Company aims to make measuring brain activity as accessible and measurable as heart rate.
Neural sensing company Sonera has emerged from stealth mode with an $11 million seed funding round. The company aims to democratize neural data accessibility, making it available for a wide range of applications, including healthcare and neurotherapeutics.
Sonera has developed proprietary chip-based technology that measures magnetic fields generated by the human body to provide insights into various aspects of human life, from movement and health to thoughts and emotions. Based in Berkeley, California, the company says it aims to make brain activity as accessible and measurable as heart rate, temperature, and other physiological signals.
With a focus on consumer wearables, Sonera’s first product is the S1 chip for muscle sensing. Unlike traditional electrical sensors that require direct skin contact, the tiny S1 chip can measure high-fidelity signals non-invasively. Potential health and longevity related applications include prosthetics control, continuous monitoring of neuromuscular conditions, diagnostics, and personalized medicine. The company claims its tech could enable personalized mental health treatments, and identification of novel biomarkers for neurodegenerative disorders.
Sonera was co-founded in 2018 by Nishita Deka, CEO, and Dominic Labanowski, CTO, who met as grad students at Berkeley.
“The tools we have today for measuring neural activity are either rudimentary or inaccessible, and that’s prevented us from gathering critical information about our brains and bodies,” said Deka. “The only way to solve this is by developing high-performance sensors that are commercially viable, which is the goal of our work at Sonera. My hope is that our approach, which is to measure biomagnetic signals on a chip, will let us achieve universal access to neural data and generate insights that will impact both consumer and clinical applications.”

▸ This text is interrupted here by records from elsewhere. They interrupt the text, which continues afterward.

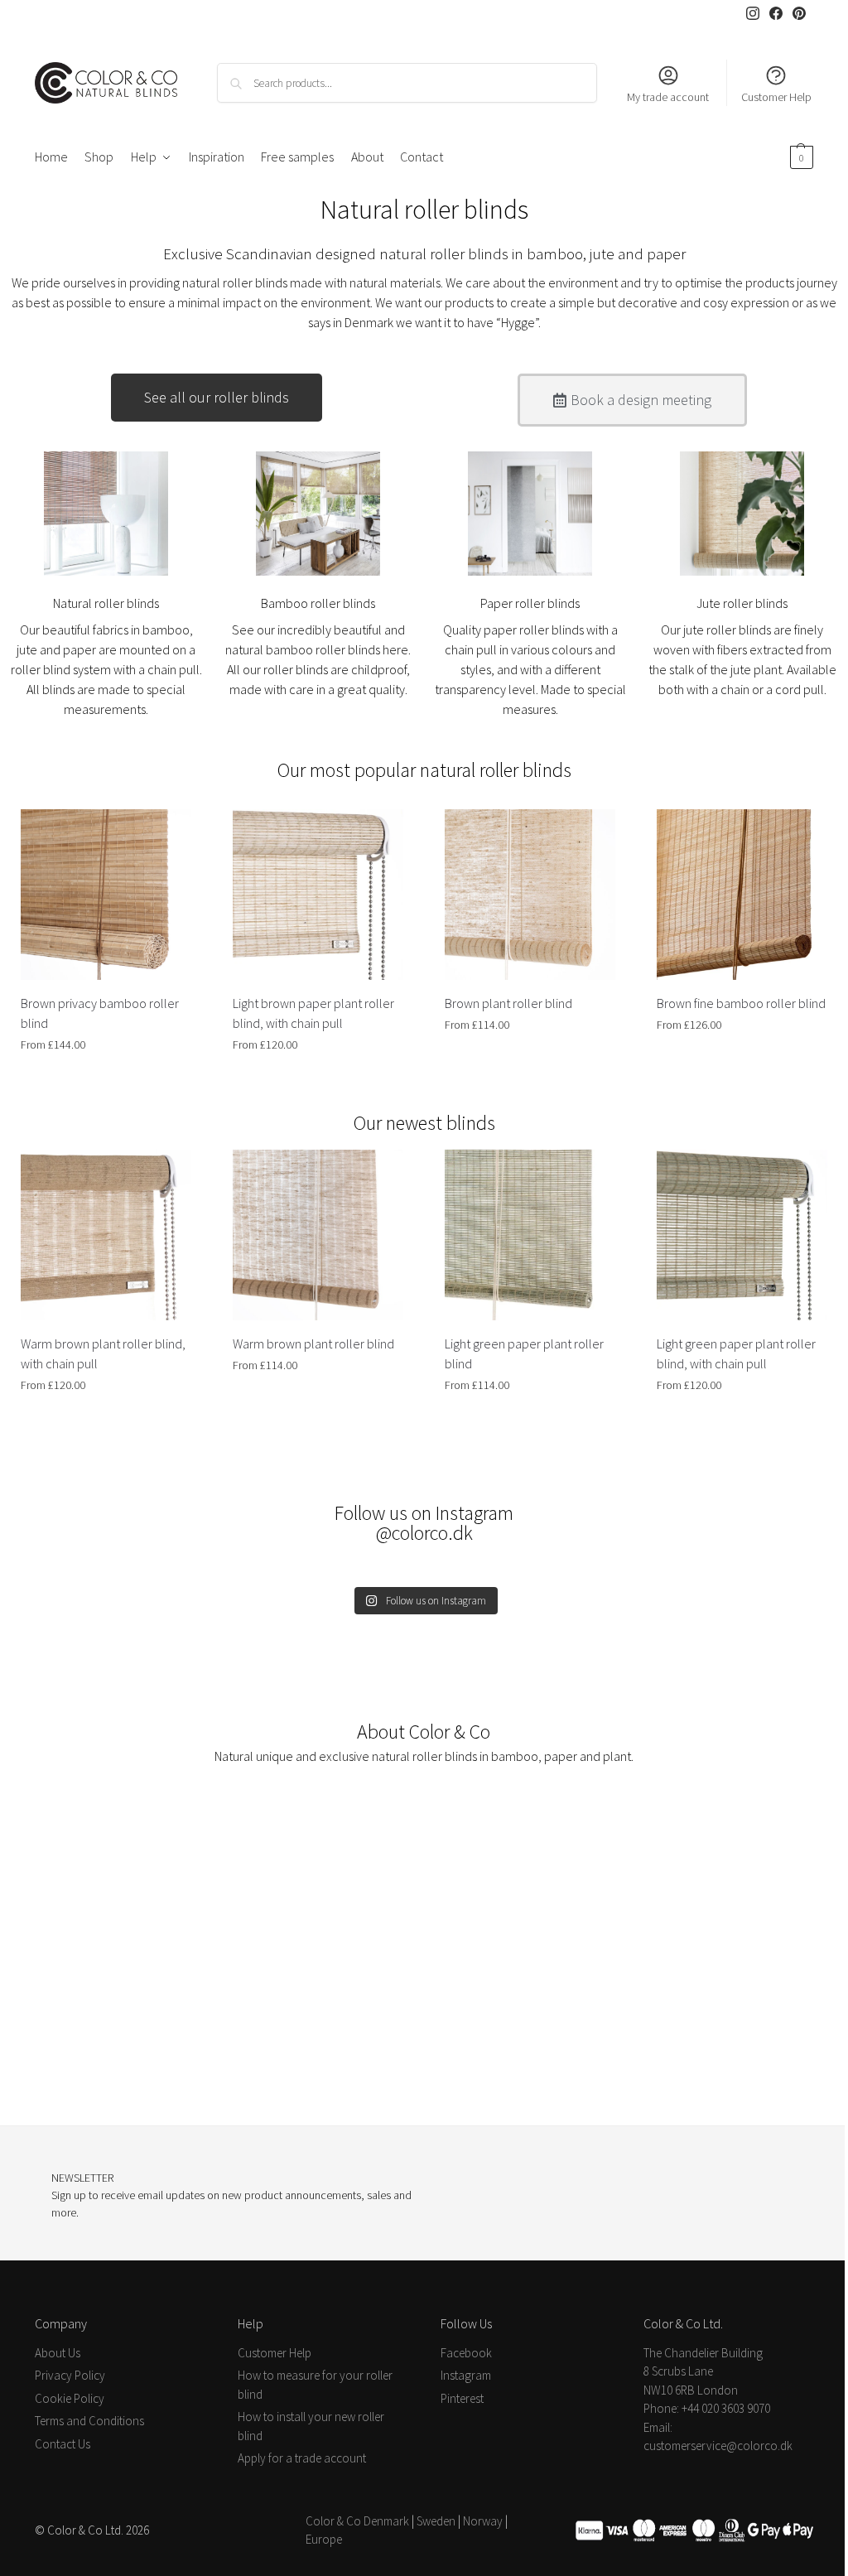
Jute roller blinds (742, 603)
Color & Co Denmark (357, 2521)
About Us (57, 2353)
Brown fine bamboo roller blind (741, 1003)
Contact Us (62, 2444)
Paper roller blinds (530, 603)
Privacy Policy (70, 2375)
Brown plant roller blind (508, 1003)
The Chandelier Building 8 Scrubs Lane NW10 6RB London (703, 2371)
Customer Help (776, 96)
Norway (483, 2521)
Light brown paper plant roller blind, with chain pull (313, 1013)
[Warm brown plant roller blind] (318, 1235)
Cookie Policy (69, 2398)
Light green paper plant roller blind (524, 1353)
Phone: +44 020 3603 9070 (706, 2408)
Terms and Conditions (89, 2421)
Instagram (466, 2375)
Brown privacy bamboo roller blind (100, 1013)
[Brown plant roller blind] (530, 894)
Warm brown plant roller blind (313, 1343)
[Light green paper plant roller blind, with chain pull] (742, 1235)
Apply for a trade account (302, 2458)
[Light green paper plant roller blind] (530, 1235)
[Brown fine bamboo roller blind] (742, 894)
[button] (799, 156)
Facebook (466, 2353)
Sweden (436, 2521)
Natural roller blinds (106, 603)
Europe (324, 2539)
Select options (106, 1080)
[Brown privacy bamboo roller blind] (106, 894)
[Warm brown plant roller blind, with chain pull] (106, 1235)
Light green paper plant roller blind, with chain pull (736, 1353)
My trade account (668, 96)
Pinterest (462, 2398)
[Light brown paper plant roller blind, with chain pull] (318, 894)
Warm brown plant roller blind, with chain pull (103, 1353)
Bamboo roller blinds (318, 603)
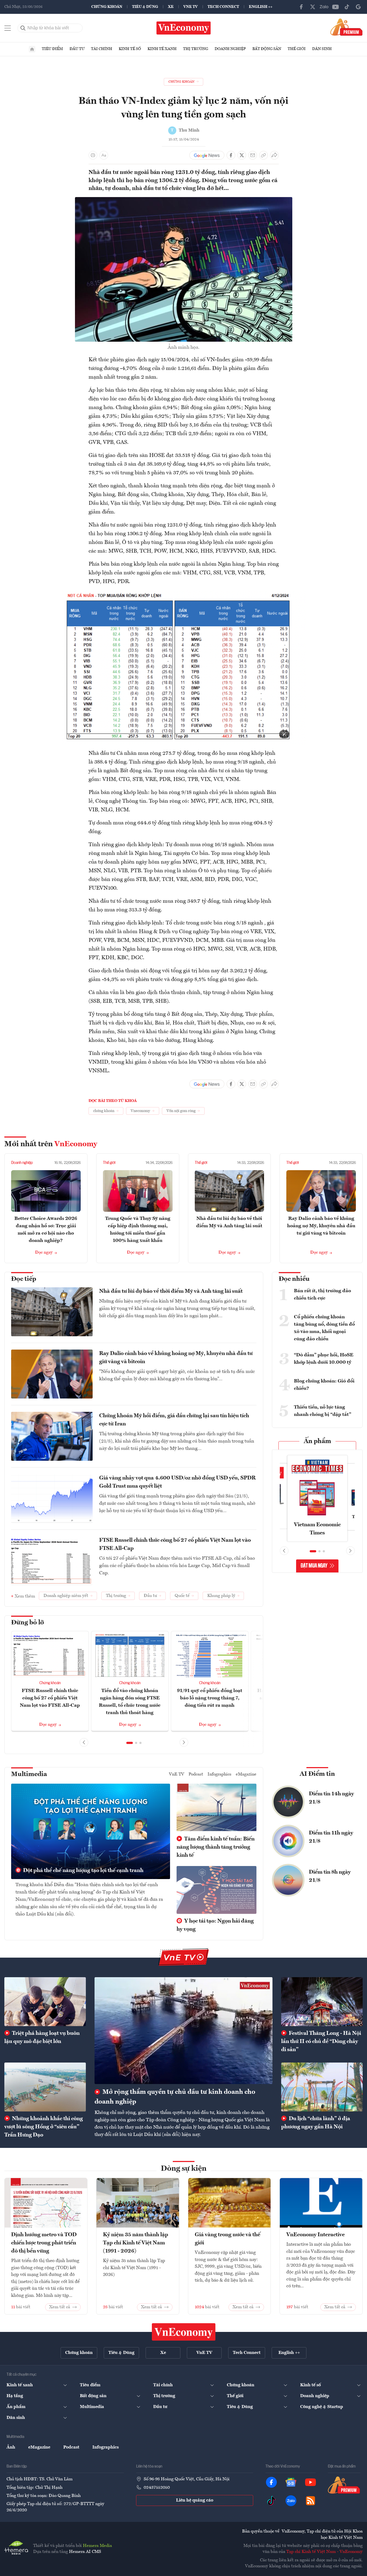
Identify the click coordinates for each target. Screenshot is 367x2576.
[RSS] (310, 2501)
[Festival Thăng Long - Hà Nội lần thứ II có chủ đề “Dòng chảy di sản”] (322, 2001)
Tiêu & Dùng (145, 7)
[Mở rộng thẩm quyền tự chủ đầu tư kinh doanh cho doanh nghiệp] (183, 2030)
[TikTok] (347, 6)
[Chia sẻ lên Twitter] (241, 155)
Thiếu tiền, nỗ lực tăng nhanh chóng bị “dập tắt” (322, 1411)
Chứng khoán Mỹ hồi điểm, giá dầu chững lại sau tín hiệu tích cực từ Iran (174, 1420)
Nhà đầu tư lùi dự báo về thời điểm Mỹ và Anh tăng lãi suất (171, 1291)
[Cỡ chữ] (103, 155)
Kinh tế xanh (162, 49)
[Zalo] (324, 6)
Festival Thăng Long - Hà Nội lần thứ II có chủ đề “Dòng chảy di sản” (321, 2041)
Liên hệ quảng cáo (194, 2500)
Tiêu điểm (52, 49)
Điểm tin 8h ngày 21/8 (330, 1876)
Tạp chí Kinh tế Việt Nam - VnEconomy (324, 2552)
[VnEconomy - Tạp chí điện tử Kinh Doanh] (183, 2332)
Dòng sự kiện (183, 2169)
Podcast (196, 1774)
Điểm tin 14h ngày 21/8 (331, 1798)
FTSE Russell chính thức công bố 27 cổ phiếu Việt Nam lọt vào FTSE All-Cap (175, 1544)
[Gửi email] (252, 155)
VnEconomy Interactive (315, 2235)
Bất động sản (266, 49)
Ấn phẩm (317, 1441)
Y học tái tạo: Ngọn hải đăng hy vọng (215, 1925)
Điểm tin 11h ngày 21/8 (331, 1837)
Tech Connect (223, 7)
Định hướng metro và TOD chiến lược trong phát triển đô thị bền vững (44, 2243)
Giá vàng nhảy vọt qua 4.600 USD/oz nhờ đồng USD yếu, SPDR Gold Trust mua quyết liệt (177, 1482)
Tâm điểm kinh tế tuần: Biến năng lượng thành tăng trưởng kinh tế (216, 1847)
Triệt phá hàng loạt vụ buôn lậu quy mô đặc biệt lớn (42, 2037)
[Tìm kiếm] (23, 28)
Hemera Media (97, 2546)
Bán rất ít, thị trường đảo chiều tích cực (322, 1294)
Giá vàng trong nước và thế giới (227, 2239)
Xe (171, 7)
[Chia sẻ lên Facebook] (231, 155)
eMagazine (246, 1774)
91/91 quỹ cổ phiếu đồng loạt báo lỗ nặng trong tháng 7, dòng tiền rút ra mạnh (209, 1698)
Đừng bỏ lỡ (27, 1622)
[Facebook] (301, 6)
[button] (129, 1743)
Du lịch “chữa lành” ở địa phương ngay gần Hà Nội (315, 2123)
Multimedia (29, 1774)
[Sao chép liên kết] (263, 155)
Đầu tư (77, 49)
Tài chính (101, 49)
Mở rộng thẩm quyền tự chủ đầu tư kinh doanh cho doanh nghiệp (175, 2097)
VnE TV (190, 7)
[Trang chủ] (32, 49)
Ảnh (11, 2447)
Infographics (219, 1774)
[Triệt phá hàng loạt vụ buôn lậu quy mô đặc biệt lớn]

The seed funding round was led by Amplify Partners, with participation from Abstract Ventures and existing investors Spark Capital and Material Impact, bringing the total raised by the company to $20 million.
“Over the past decade we’ve seen an explosion of wearables flood the consumer market,” said Mike Dauber, General Partner at Amplify Partners. “Sonera is developing an entirely new sensing modality that enables numerous applications that have been out of reach until now.”
“Sonera’s groundbreaking work is an entirely new approach to sensing the brain and body,” said Nabeel Hyatt, General Partner at Spark Capital. “They had the clarity to acknowledge the past approaches were not going to work, and the inspiration to develop a novel sensor with massive potential. We are proud to support them as they unlock the edges of neuroscience.”